Running your own coding assistants with Ollama

2025-11-07

AI coding assistants help developers to write code faster, and sometimes they can also be used by developers as a rubber duck programming tool. It has to be noted that these AI tools do hallucinate and the generated code may not be correct or may not adhere to the coding guidelines or security guidelines, so it’s important that the generated code should be reviewed properly by developers and adapted accordingly to the context.

There are many AI coding assistants available like GitHub Copilot, OpenAI Codex, Claude Code, and others. However, these AI coding assistants are not free and they have a cost associated with them. It is possible to run your own coding assistant locally and can integrate with your editor like vscode, neovim or emacs. The advantages are that the data does not leave your premises and there are no limitations on the number of requests that you can make to the AI coding assistant. One can also extend model for domain specific fine tuning and use the extended model. I would write a separate post when model extension is required and how to use it for domain specific tasks.

The setbacks are that you have to manage the data yourself and would require good amount of disk space for storing the model data. This article will show you how to set up an Ollama server on your local machine and then integrate it into your favorite text editor.

Prerequisites

A computer running on Linux or Windows or macOS with a recent version of Xcode installed.
Node.js v16+ installed
Python 3.8+
pipenv installed
An internet connection to download the Ollama server and dependencies.

Step 1: Install Ollama

First, you need to install Ollama on your local machine. You can do this by running the following steps mentioned in ollama site. The below screencast shows the installation on ubuntu machine.

Step 2: Install the dependencies

After installing Ollama, you need to pull the Models from the Ollama Models Repository and install them.

This can be done by calling ollam pull . For example: “ollama pull qwen2.5-coder:7b” and then you can use “ollama list” to see the available models downloaded locally and “ollama run ” to use them.

The below screencast shows the same process on a Linux machine.

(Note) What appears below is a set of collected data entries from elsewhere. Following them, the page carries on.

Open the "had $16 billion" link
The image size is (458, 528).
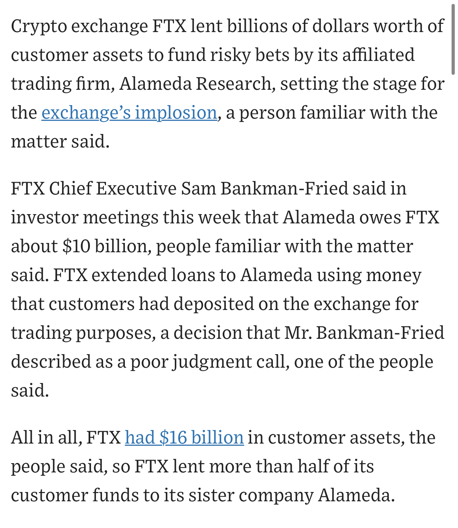184,437
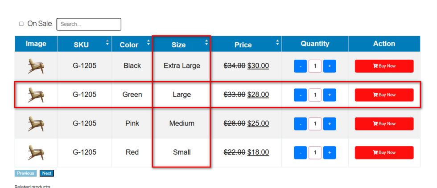Click Buy Now for Green chair
The image size is (437, 188).
[x=384, y=95]
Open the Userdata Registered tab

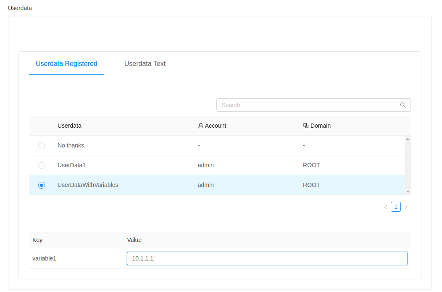coord(66,64)
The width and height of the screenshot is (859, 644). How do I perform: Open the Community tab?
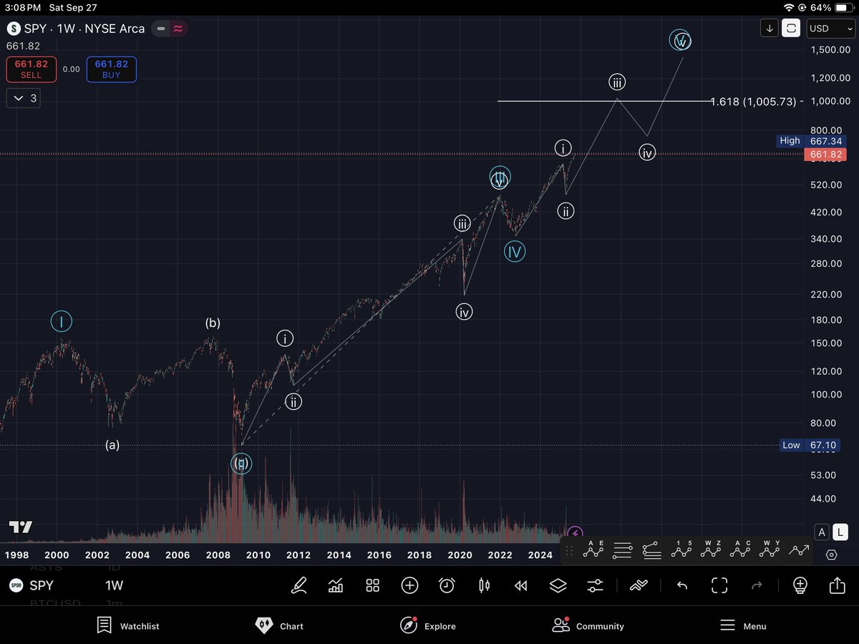click(588, 625)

Step 3: Integrating with VSCode

Now that Ollama is running locally with a model downloaded, you can integrate it with VSCode using the Continue extension. Continue is an open-source AI code assistant that supports local models via Ollama.

Install the extension

Open VSCode and install the Continue extension from the marketplace. You can search for “Continue” in the Extensions panel or install it from the VSCode Marketplace.

After installation, you will see the Continue icon in the sidebar. Click it to open the Continue panel.

Configure Continue to use Ollama

Once the extension is installed, you need to point it to your local Ollama instance. Open the Continue configuration by clicking the gear icon in the Continue panel. This opens the config.json file where you can add Ollama as a provider.

Add the following to your config.json:

{
  "models": [
    {
      "title": "Qwen 2.5 Coder",
      "provider": "ollama",
      "model": "qwen2.5-coder:7b"
    }
  ]
}

Replace the model name with whichever model you pulled in Step 2. Continue will connect to the Ollama server running on localhost:11434 by default.

Using the assistant

Once configured, you can use the Continue panel to chat with the model, ask questions about your codebase, and get code suggestions. Select a block of code in your editor and use Ctrl+L (or Cmd+L on macOS) to send it to Continue with a prompt.

You can also use inline completions by pressing Ctrl+I (or Cmd+I on macOS) to get code suggestions directly in the editor. For tab autocomplete, add a fast model to the tabAutocompleteModel field in your config:

{
  "tabAutocompleteModel": {
    "title": "Qwen Autocomplete",
    "provider": "ollama",
    "model": "qwen2.5-coder:7b"
  }
}

That’s it. You now have a fully local AI coding assistant running inside VSCode with no data leaving your machine.